Guten Abend meine Schöne,

wie war Dein Tag?

Ausnahmsweise scheint heute auch in Berlin die Sonne. Zu gerne säße ich jetzt mit Dir in der Kulturbrauerei bei Brezeln und Bier! Stattdessen habe ich mir mein Notebook auf den Balkon geholt und stelle mir vor, wie Du am Strand entlang läufst, den Tag ohne mich Revue passieren lässt, während der Sand zwischen Deinen Zehen reibt und sanfte Wellen Deinen zierlichen Spann streicheln. Das würde ich jetzt gerne tun. Denkst Du wenigstens ein bisschen an mich? Es fällt mir noch immer schwer zu akzeptieren, dass Du gerade lieber diesen Job auf La Gomera machst, als mit mir zusammen in Berlin Pläne für die Zukunft zu schmieden. Keine Angst, ich halte mich an unsere Abmachung: Kein weiteres Wort dazu. Versuchen wir lieber einen Austausch über unsere Projekte, das hilft uns beruflich und lässt uns die Zeit der Trennung besser ertragen. Vielleicht können wir auf diesem Wege ein Zukunftsszenario entwickeln – ja, ja, ich bin schon still!

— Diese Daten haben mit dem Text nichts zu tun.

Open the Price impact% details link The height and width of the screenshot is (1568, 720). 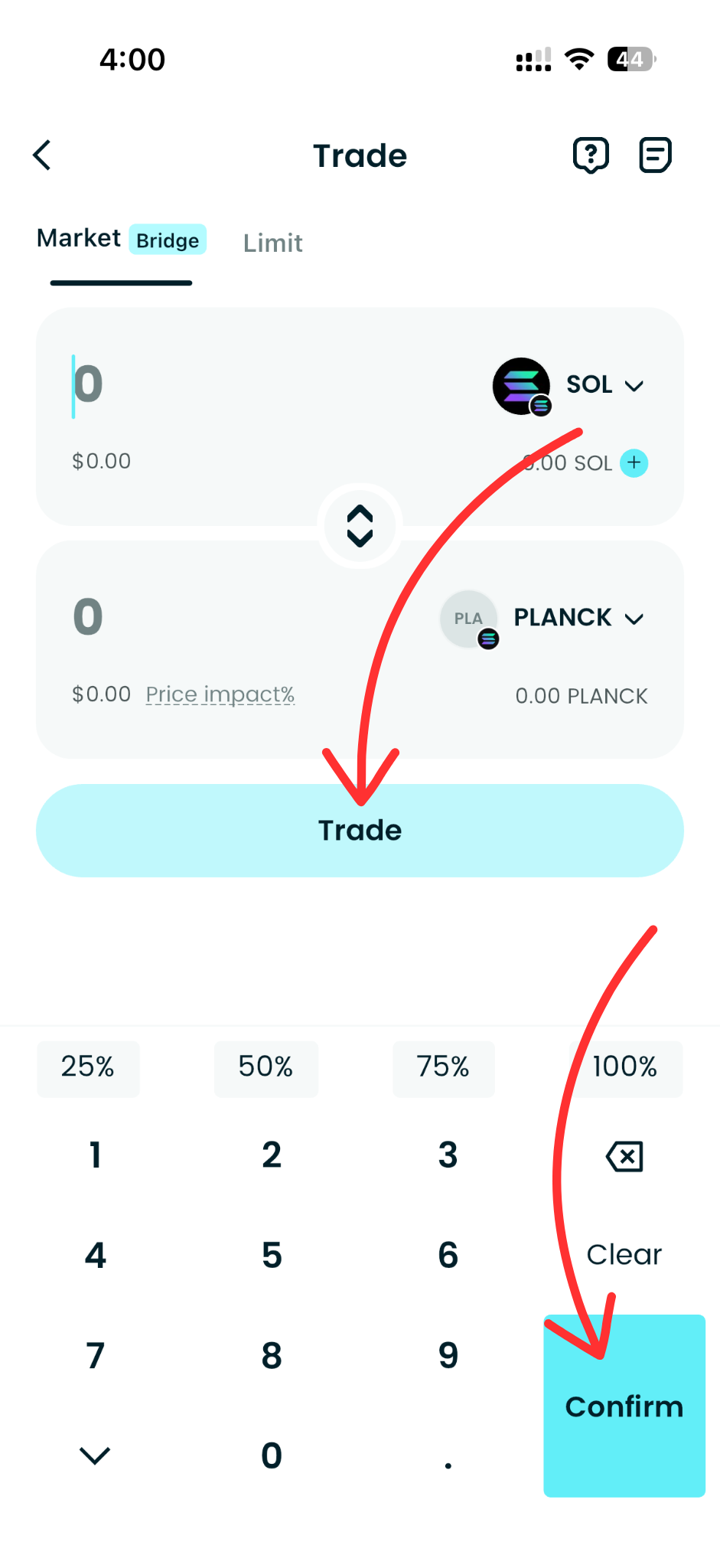(220, 694)
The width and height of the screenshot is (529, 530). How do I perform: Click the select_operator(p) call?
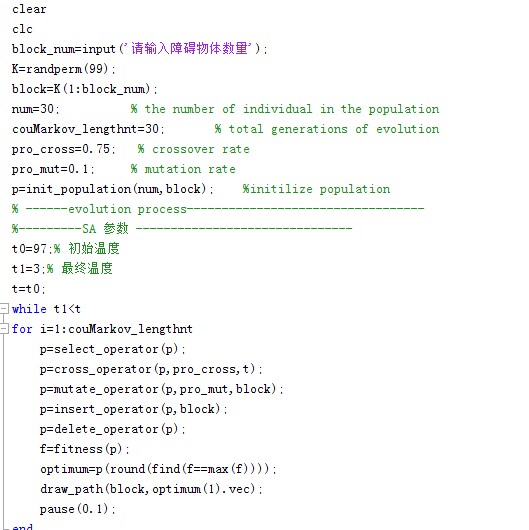(x=113, y=349)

Aber über meinen ersten Ausbildungstag zum Kunsttherapeuten darf ich Dir zum Glück berichten. Ich fange mal mit den Teilnehmern an, auf die war ich besonders gespannt, als ich das wunderschöne Backsteingebäude heute betrat. Hell und freundlich ist es, und die bunt aufgereihten Farbtiegel im Regal machen schon beim Anschauen gute Laune. Die Kurszusammensetzung ist sehr speziell: Außer mir gibt es nur noch einen Mann in diesem Kurs, dazu den Dozenten, einen gewissen Henrik. Wir sind eine altersgemischte Truppe, Sarah, unser Kursküken, könnte mit ihren 24 Lenzen meine Tochter sein. Kurt, der andere Mann, erinnert mich fatal an meinen Vater. Er ist eigentlich längst Rentner, 62, aber sehr aufgeschlossen und hat anscheinend sein ganzes Leben lang mit Menschen gearbeitet. Was genau er früher gemacht hat, habe ich noch nicht so richtig verstanden. Ich habe den Eindruck, der Mann ist noch für Überraschungen gut. Ich finde ihn spannend.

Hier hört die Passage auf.